The question is why. Is the rise of the ukulele the final nylon twang of Western music's decline into lax mediocrity – the American Idol-driven notion that anyone can be a musician? Or is the uke boom the tip of a new flowing freedom for all? Does our fresh love of a cheap, portable, simple instrument prove what George Bernard Shaw predicted – that hell will be full of amateur musicians?

These are questions musicians and ukulele enthusiasts argue about these days.

Ukuleles have been flying out of music stores. Brian LeBlanc, manager of the guitar section at Remenyi, a high-end store across from the Royal Conservatory of Music in downtown Toronto, calls it a "mania." Ukuleles outsell guitars three to one.

Five years ago, a good ukulele cost anywhere from $500 to $5,000. The Eddy Finn, the store's newest line – themed on Hawaiian surfing, made in China – starts at $79. Mr. LeBlanc sells three a day, and has unloaded another 600 to public schools, where the ukulele is replacing the mind-numbing recorder as the noisemaker of choice in compulsory music classes.

They're being played, too. Mathew Roberts, a classically trained double bass player and music teacher in Toronto, maintains "ukulele is making up 50 per cent of my students right now." They range from mid-20s (mostly female) hipsters to seniors staving off arthritis. TD Canada Trust even asked him "to do a corporate ukulele workshop."

"I think it's just that the ukulele is fun to play, it's really easy to play, it's cheap to buy, and it's portable," Mr. Roberts says. And, Mr. LeBlanc says, "with a ukulele there's nothing you can't play." His store sells a wide range of songbooks for ukuleles, including the Best of Metallica.

Historically, this is the ukulele's third bout of popularity. Introduced from Peru to Hawaii in 1879, the ukulele took off during the Depression, when Tin Pan Alley and the movies capitalized on its simple authenticity, and again in the surfing-obsessed 1950s. But by the 1970s, the electric guitar and Tiny Tim had reduced the instrument to a joke.

The current round of uke madness was spawned when the late Israel Kamakawiwo-ole's pared-down ukulele version of Over the Rainbow went platinum in 2005. The 2008 recession fuelled the rest of the revival.

Not everyone's a fan. Brian Katz, an adjunct professor of musical education at the University of Toronto and York University, sees the phoenician rise of the ukulele as more evidence of popular music's decline into "pared-down chords, in terms of where popular music is heading, harmonically.
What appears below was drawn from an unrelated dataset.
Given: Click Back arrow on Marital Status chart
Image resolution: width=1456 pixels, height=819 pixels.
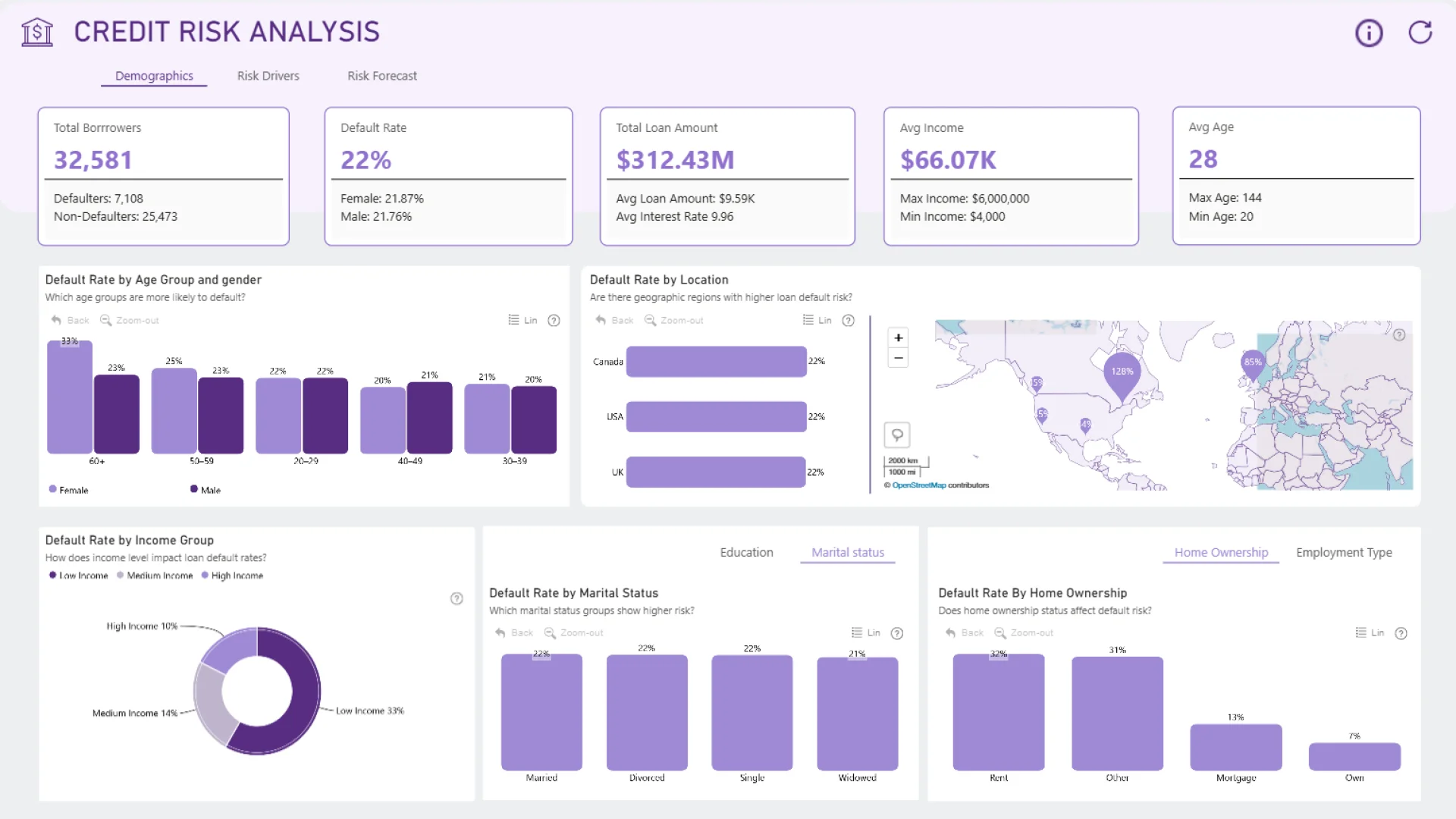Looking at the screenshot, I should [514, 632].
Not a lot of chord changes. Rhythm is the big thing." Compare Mr. Kamakawiwo-ole's Over the Rainbow to Keith Jarrett's piano version and you will hear what he means. "We're in this time when people think anyone can be a musician. … People just don't apply themselves the way they used to."

But the ukulele boom may answer a deeper, technology-related longing. Back at the Corktown Uke Jam, Andrée Boiselle, a 38-year-old associate professor at Osgoode Hall Law School, is strumming her way through a uked-down version of Billy Joel's Piano Man with jam founder Steve McNie. "This is an analog escape in a digital world," Mr. McNie, a former cellist, likes to say.

Ms. Boiselle agrees. A former lawyer in Montreal, she now spends her days deep diving through aboriginal land claims as a legal scholar. She laboured unsuccessfully at the piano for six years; the ukulele came as a revelation. "I think it's because of the way we're taught as a kid on the piano, with an eye to attaining a form of perfection. Which is so far from my experience of the ukulele. I would never have thought I could join a jam."

Now she does, weekly and willingly. "A lot of my communication at work is with a remote community that I can only access through various media," she explains. Her ukulele, on the other hand, "is the ability to make connections in a direct human way."

The antidote to digital life is a uke jam. The only requirement, Ms. Boiselle says, is that you be willing, "for an hour or two at a jam, to follow. People like me are quite aware that we have to be really good at what we do for a living. So it's a huge relief to not have to specialize and become part of an elite." Plink to that.